What is being asked: Please repeat the stretch of the listing from the line containing "You are a GUI" through the line containing "point(452,419)", both ends included, and leave out the pictures.

(Items from a data source)
%%
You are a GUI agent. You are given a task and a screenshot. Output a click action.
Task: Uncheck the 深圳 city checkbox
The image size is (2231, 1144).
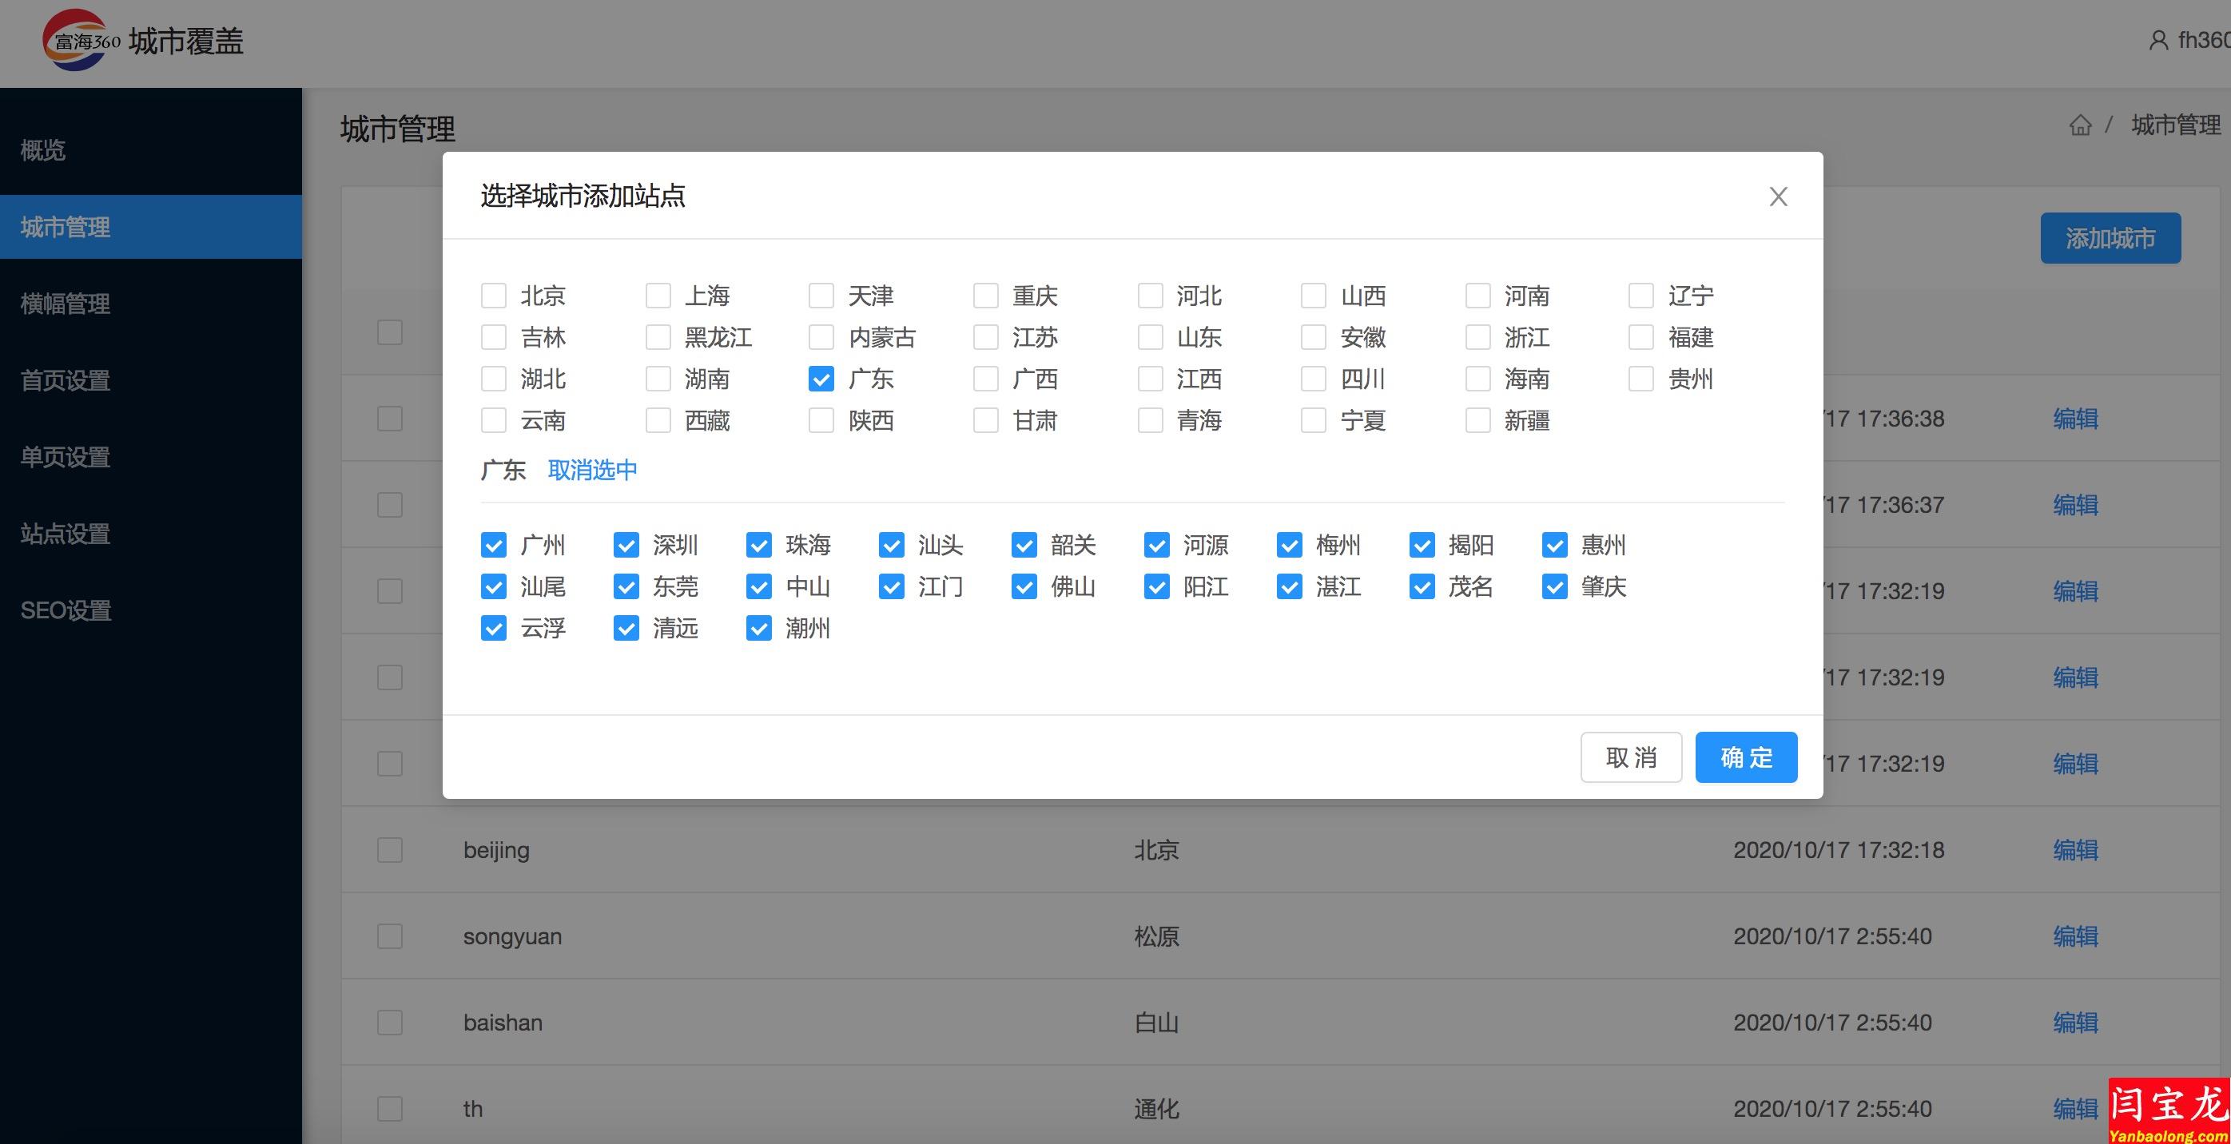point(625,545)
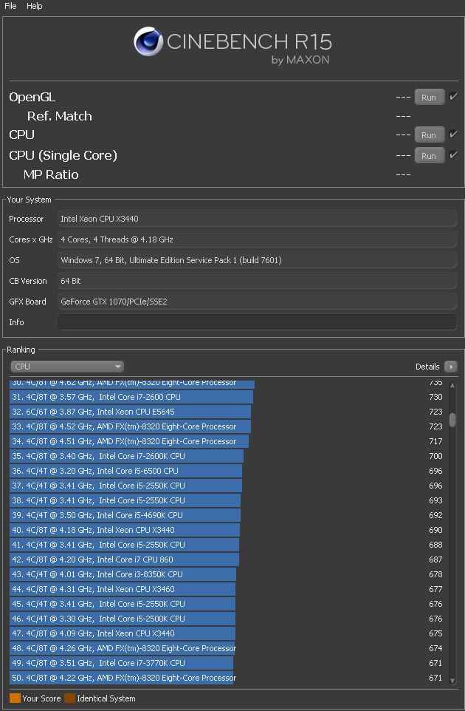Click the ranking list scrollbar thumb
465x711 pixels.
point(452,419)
%%
%%
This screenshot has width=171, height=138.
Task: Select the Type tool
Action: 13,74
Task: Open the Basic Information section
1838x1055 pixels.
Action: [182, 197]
%%
%%
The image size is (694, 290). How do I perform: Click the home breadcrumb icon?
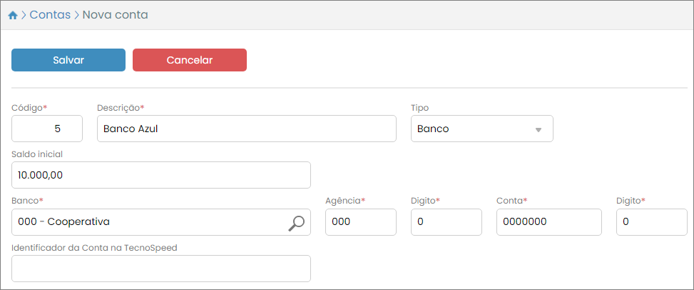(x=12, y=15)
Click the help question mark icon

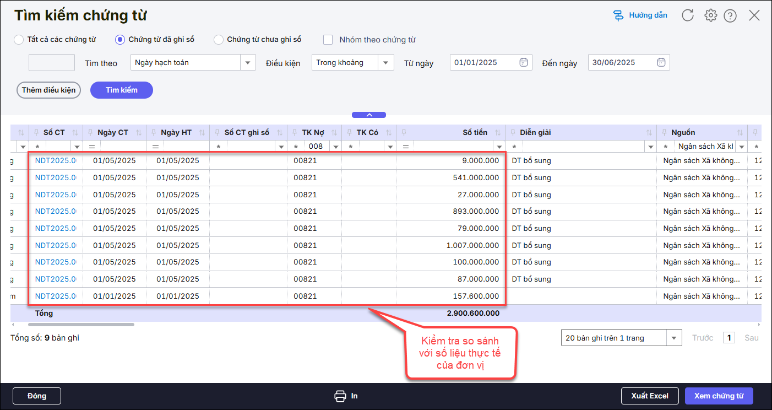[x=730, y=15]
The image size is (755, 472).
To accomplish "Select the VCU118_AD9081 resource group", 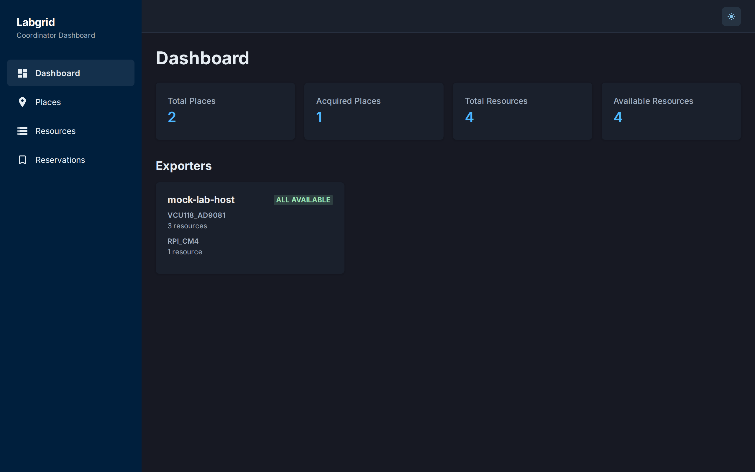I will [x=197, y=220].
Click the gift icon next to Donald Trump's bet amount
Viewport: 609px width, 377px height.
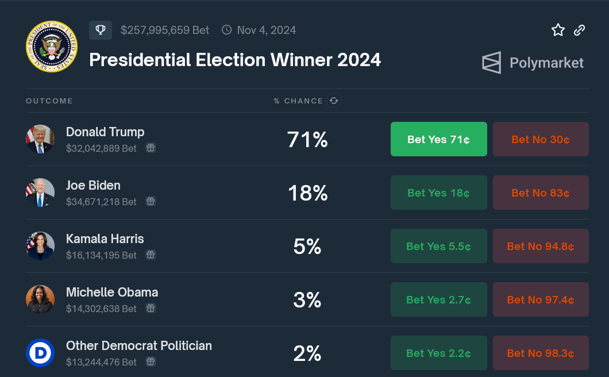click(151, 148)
%%
Written answer:
You are a GUI agent. You are given a task and a screenshot. Output a click action.
Task: Uncheck the 深圳 city checkbox
The image size is (2231, 1144).
point(625,545)
Click the ranking list scrollbar thumb
465x711 pixels.
point(452,419)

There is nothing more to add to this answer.